Decarboxylation reactions catalyzed by PAD1/FDC in yeast and the related decarboxylation catalyzed by UbiX/UbiD in bacteria as part of ubiquinone biosynthesis.

Figure 2.

Purification and initial characterization of FDC. (A) SDS-PAGE and native PAGE analysis of purified FDC. (B) LC-ESI-MS analysis of purified FDC. (C) pH dependence of cinnamic acid decarboxylase activity; for assay details, see the main text. The buffers used were pH 6.0–8.0, 50 mM potassium phosphate buffer, 100 mM NaCl and pH 8.0–9.0, 50 mM Tris/Cl, 100 mM NaCl.

Figure 3.

Effect of dialysis and addition of E. coli BL21 cell lysate on FDC activity. The activity of FDC as purified from E. coli BL21 is arbitrarily assigned as 100% and corresponds to a specific activity of ~0.54 μmol styrene·min⁻¹·mg⁻¹ enzyme.

Figure 4.

Role of tPAD1 in activation of apo-FDC purified from E. coli BL21/ΔubiX. Incubation of inactive, apo-FDC with E. coli BL21/ΔubiX cell lysates and tPAD1 activates the enzyme.

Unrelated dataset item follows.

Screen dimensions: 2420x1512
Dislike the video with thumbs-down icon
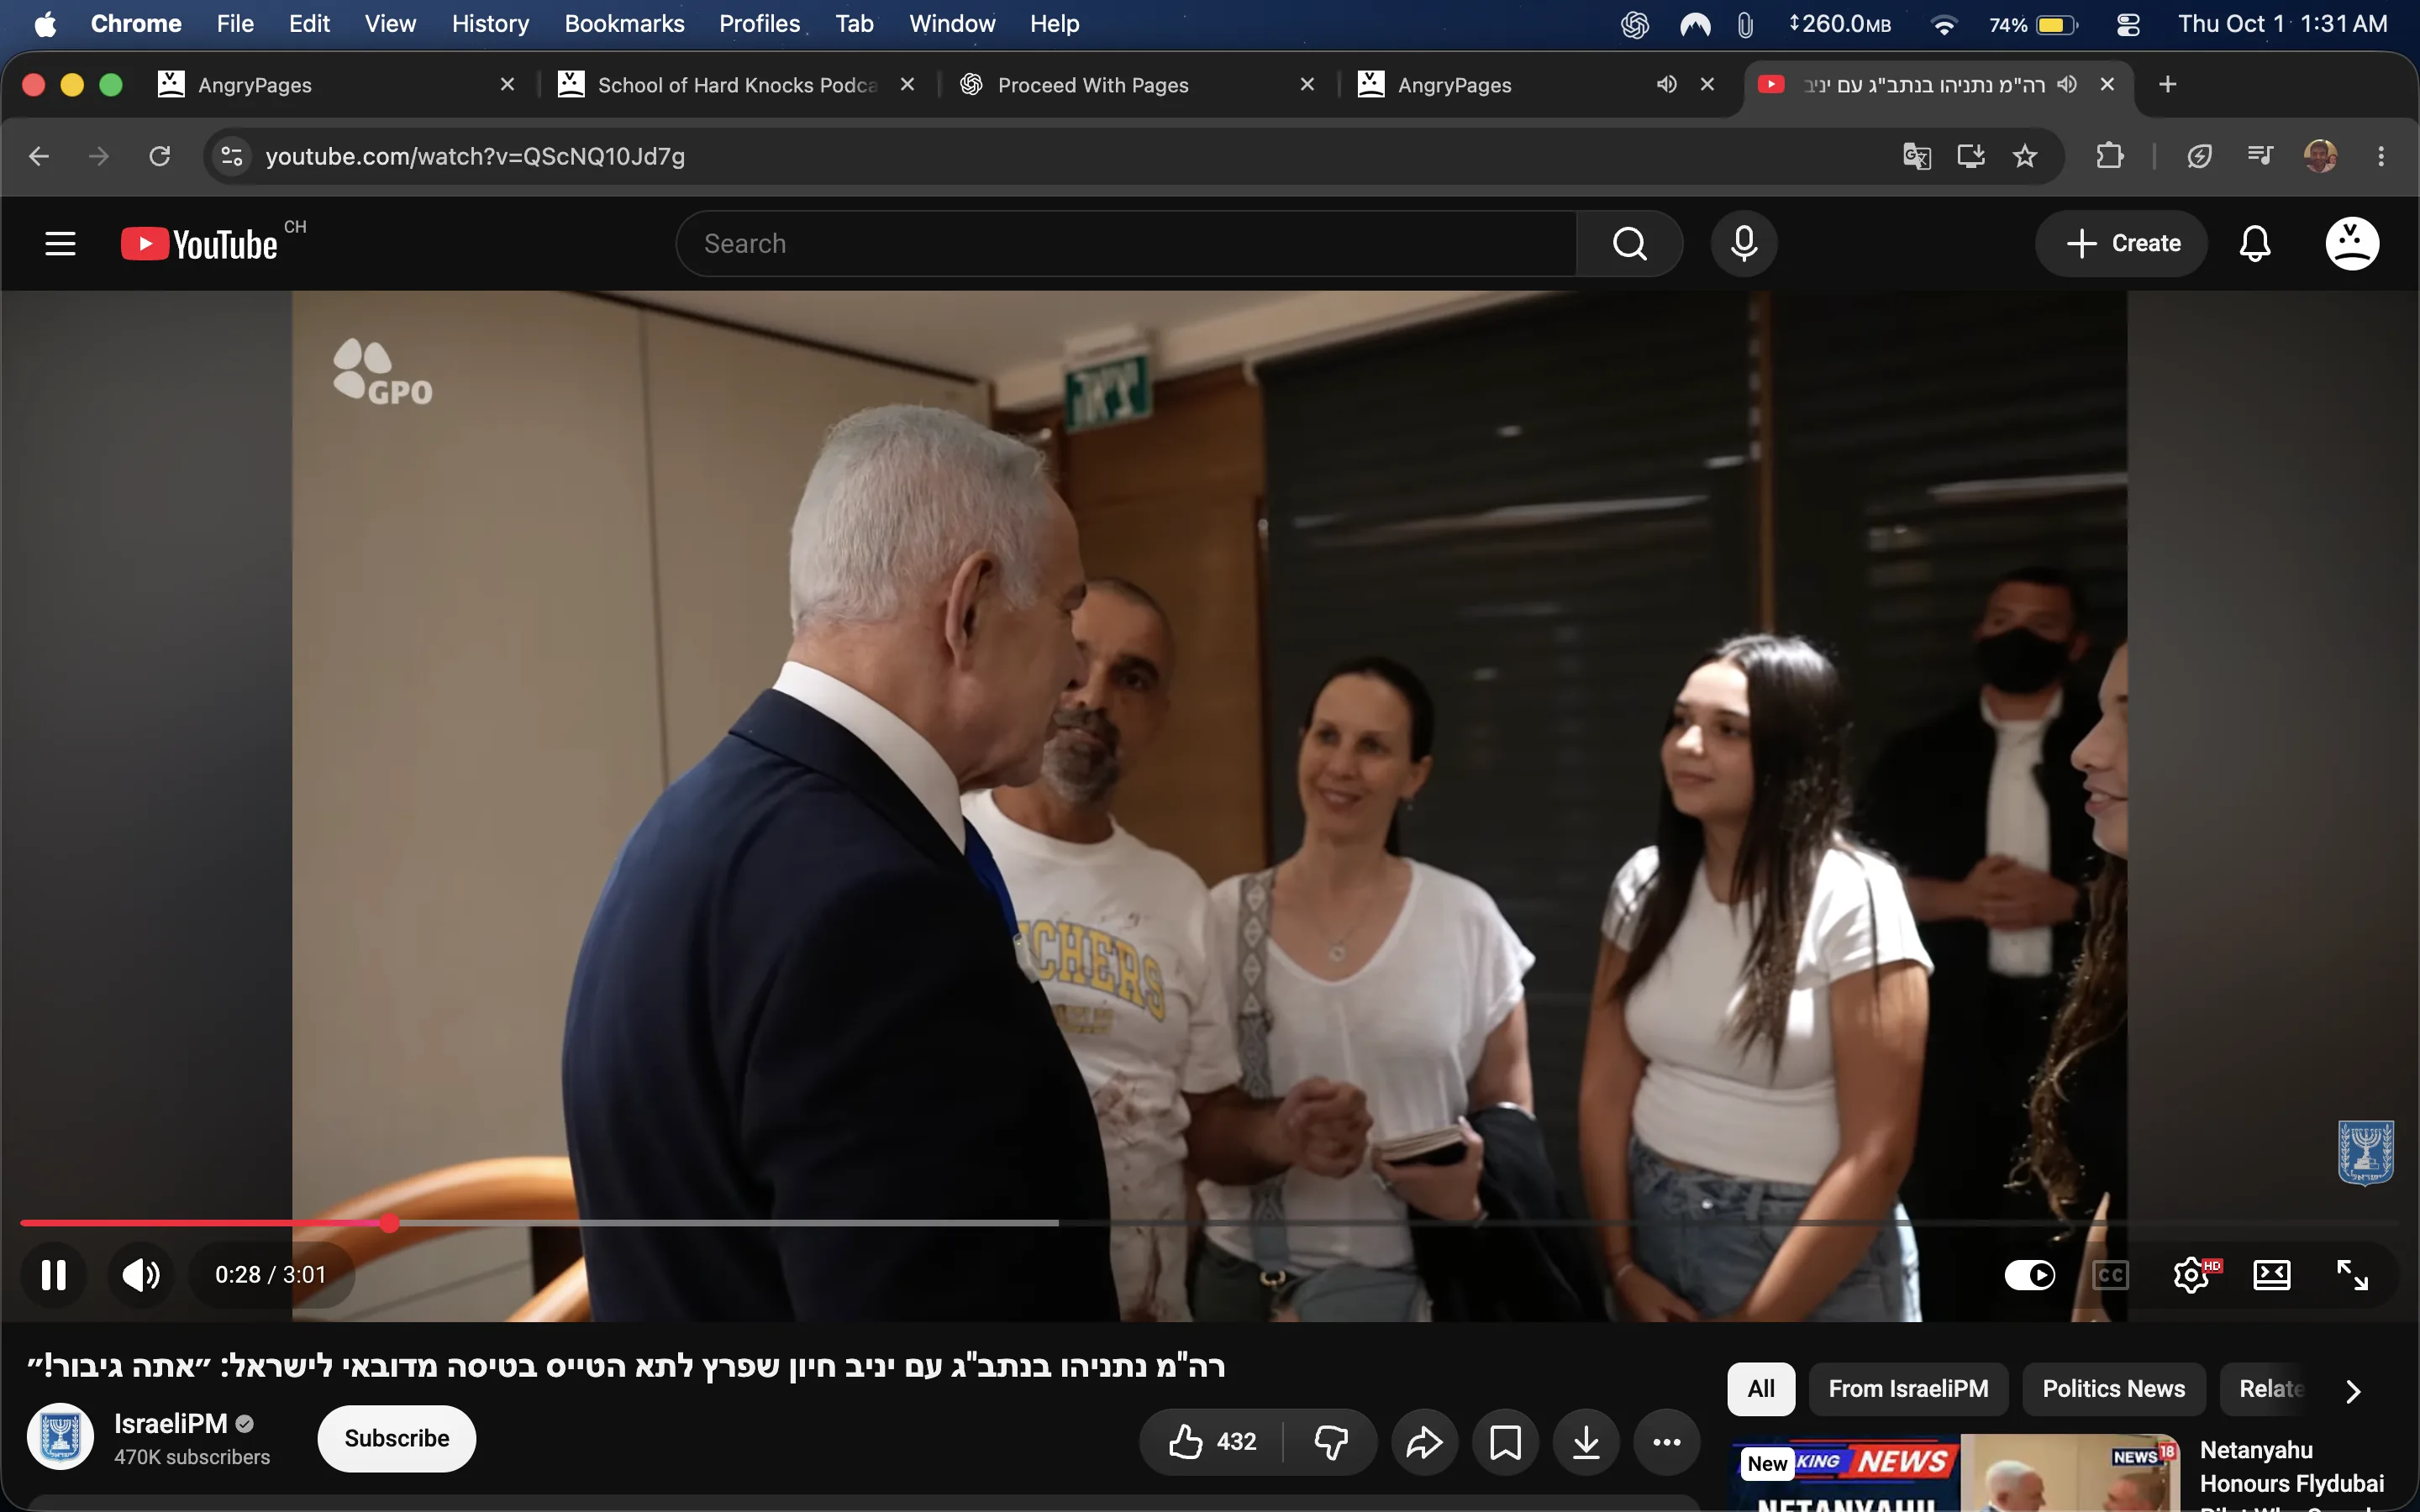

The activity of FDC as purified from E. coli BL21 is arbitrarily assigned as 100% (column 1 Figure 3).

Figure 5.

Purification and initial characterization of tPAD1. (A) SDS-PAGE analysis of purified tPAD1. (B) ESI-MS of purified tPAD1. (C) UV–visible spectrum of tPAD1 indicative of bound flavin cofactor(s). LS-MS of flavin cofactor isolated from tPAD1, demonstrating the protein contains FMN.

Figure 6.

Interaction of tPAD1 and FDC is not required for activation of FDC. 1 μM FDC in buffer containing 6.7 mM cinnamic acid was separated from the other components of the experiment by a 3.5 kDa cutoff dialysis membrane, and the production of styrene was monitored as a function of time. The components added to the other side of the membrane were (○) E. coli BL21/ΔubiX cell lysate; (▲) E. coli BL21 cell lysate; (■) purified tPAD1, 10 μM; (●) E. coli BL21/ΔubiX cell lysate and tPAD1, 10 μM.

Figure 7.

UV–visible spectrum of holo-FDC. The spectrum is suggestive of a reduced flavin-like chromophore.

Figure 8.

High resolution of ESI-MS spectrum of the novel cofactor for FDC. The less abundant peaks at (m+1)/z = 643.2162 and (m+1)/z = 625.2054 most likely represent the loss of one and two water molecules from the most abundant species with (m+1)/z = 661.2279. Inset: the same spectrum showing a wider spectral window.